Once the user specifications have been set, it may then be necessary to filter out any graphic or profane matches, if the user does not want them. To filter out eBooks with profanity summary files for each book may be opened and checked for the profanity warning on the last line. Because summary files and the eBook text files are saved in the same order in their respective folders, the indexes of the books that contained a warning may be saved. FIG. 19 is an image of code expressions for filtering out graphic or profane matches, used in the method of feature selection within the electronic data file of FIG. 16, in accordance with the first exemplary embodiment of the present disclosure. Once indexes of eBooks with warnings are saved, rows in the feature matrix that correspond to these may later be discarded before the machine learning takes place. This way, it may be ensured that unwanted content will not be returned to the user.

The strategy for excluding graphic content may be similar to that of excluding profanity. FIG. 20 is an image of code expressions for filtering out graphic matches, used in the method of feature selection within the electronic data file of FIG. 16, in accordance with the first exemplary embodiment of the present disclosure. The indexes of chapters with a potential for graphic content may be saved in earlier stages of development. For this reason, it is possible to create a list of bad indexes for chapters to be excluded in the coming machine learning steps. FIG. 20 also illustrates a process for handling for word avoidances. In order to exclude chapters with words determined not to be brand safe by a potential advertiser using the system, the text belonging to each chapter must be accessed. Once the chapters are opened and read, they may be examined for the undesired tokens. If present, that chapter's index may be added to the overall list of bad chapter indexes.
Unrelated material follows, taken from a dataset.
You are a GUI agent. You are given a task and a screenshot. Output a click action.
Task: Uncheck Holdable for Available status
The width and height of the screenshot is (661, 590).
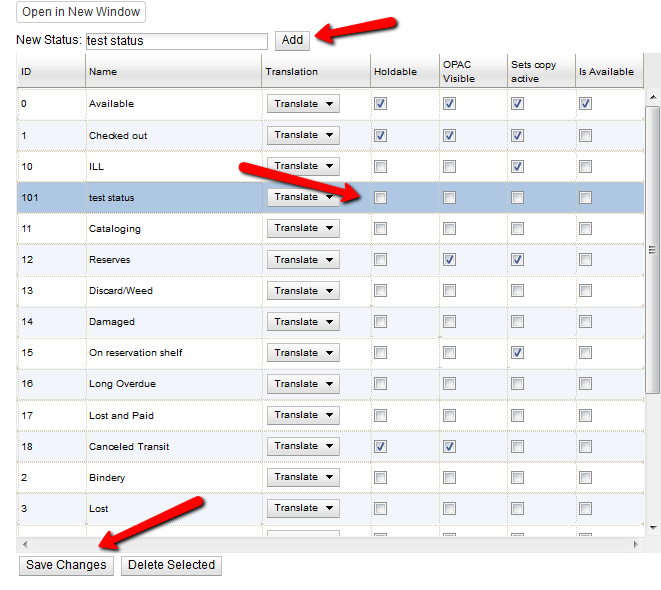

Once all user-specifications are completed, the majority of the process can take place. Due to the fact that the processing occurs based upon both books and the chapters within the books, the algorithm needs to be run on each, as their features differ. It may be beneficial to focus upon individual chapters, as there is naturally a much larger number of them. The initial necessity may be to isolate features (block 50, FIG. 16) by separating all of the chapter entries within each book's summary file so that each type of data can be easily accessed. This may be completed by opening each of the summary files and then splitting the text within them on blank lines. The items in the resulting list may each represent a single chapter within the larger list for the whole book. By the end of this process, there may be one primary list, which contains one entry for each book, with each book entry containing an entry for each of its chapters.
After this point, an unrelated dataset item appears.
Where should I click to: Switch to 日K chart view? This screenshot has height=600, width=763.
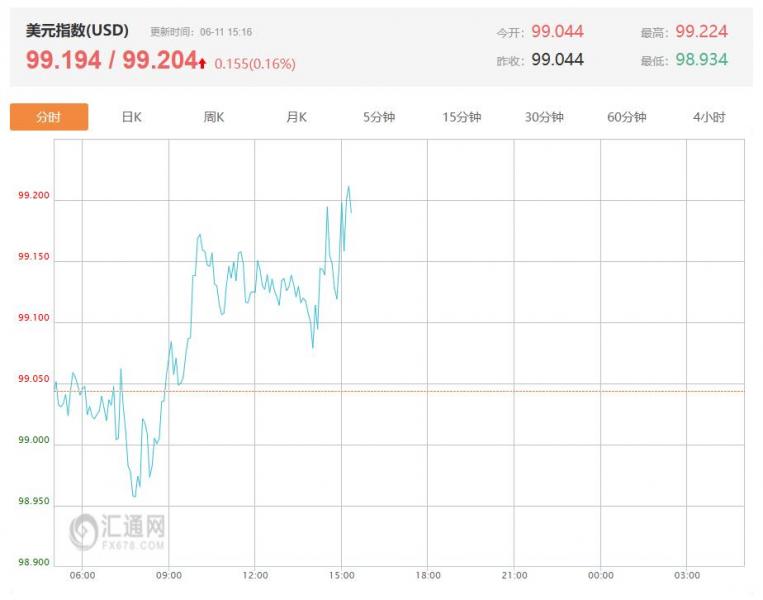pos(131,117)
FIG. 21 is an image of code expressions for extracting the entities from the summary files (block 45 in FIG. 16) used in the method of feature selection within the electronic data file of FIGS. 1 and 16, in accordance with the first exemplary embodiment of the present disclosure. As, shown, all items belonging to each of the data types (entities, keywords, concepts, relations, and taxonomy terms) are grouped together. Because each entry may contain data in the same order, each entry can be accessed for every chapter by pulling data from a single index. In the example of FIG. 21, it is known that the entities were the first type of data extracted from Alchemy API software, so the first line is pulled from each chapter's data in order to compile all data of that type. It may then he stored in a list for later use.

When data is pulled from each chapter, it may still be in the format of the AlchemyAPI software output. This means that the SentiScore, type, subject, etc. may still be in the list with each item. Because the items themselves could be used as features, a master list function for each data type may be created. This function may tokenize each group of data types. FIG. 22 is an image of code expressions for tokenizing each group of data types used in the method of feature selection within the electronic data file of FIG. 16, in accordance with the first exemplary embodiment of the present disclosure. As shown in FIG. 22, the function may then isolate the first entry in each item's list. If it is not already present, that item may be then added to the final master list.

In order to use the data present in each chapter's entry, it may be necessary to format it so that it can be easily compared to the master list. As with the previous functions, each item may be isolated from the extra information that is present with it. Here, the numerical score following the item is isolated and converted to a float. It may then be compared to the user set score. If it is equal to or greater than the score, that feature will show as present for the chapter. Once a chapter has been evaluated, its list is added to an overall list of chapter's results. FIG. 23 is an image of code expressions for this process used in the method of feature selection within the electronic data file of FIG. 16, in accordance with the first exemplary embodiment of the present disclosure.

Finally, in order to use this master list in the final feature matrix, each chapter should be examined to see if it contains each item in the list. If the item is found, a ‘one’ designation is appended to the list. If not, a ‘zero’ designation is appended. The resulting list of ones and zeros may be used in the feature matrix (block 65 in FIG. 16). To compile this list, each chapter's specific data may be accessed and checked for each item in the master list. FIG. 24 is an image of code expressions for accessing and checking for each entity item relative to the master list used in the method of feature selection within the electronic data file of FIG. 16, in accordance with the first exemplary embodiment of the present disclosure.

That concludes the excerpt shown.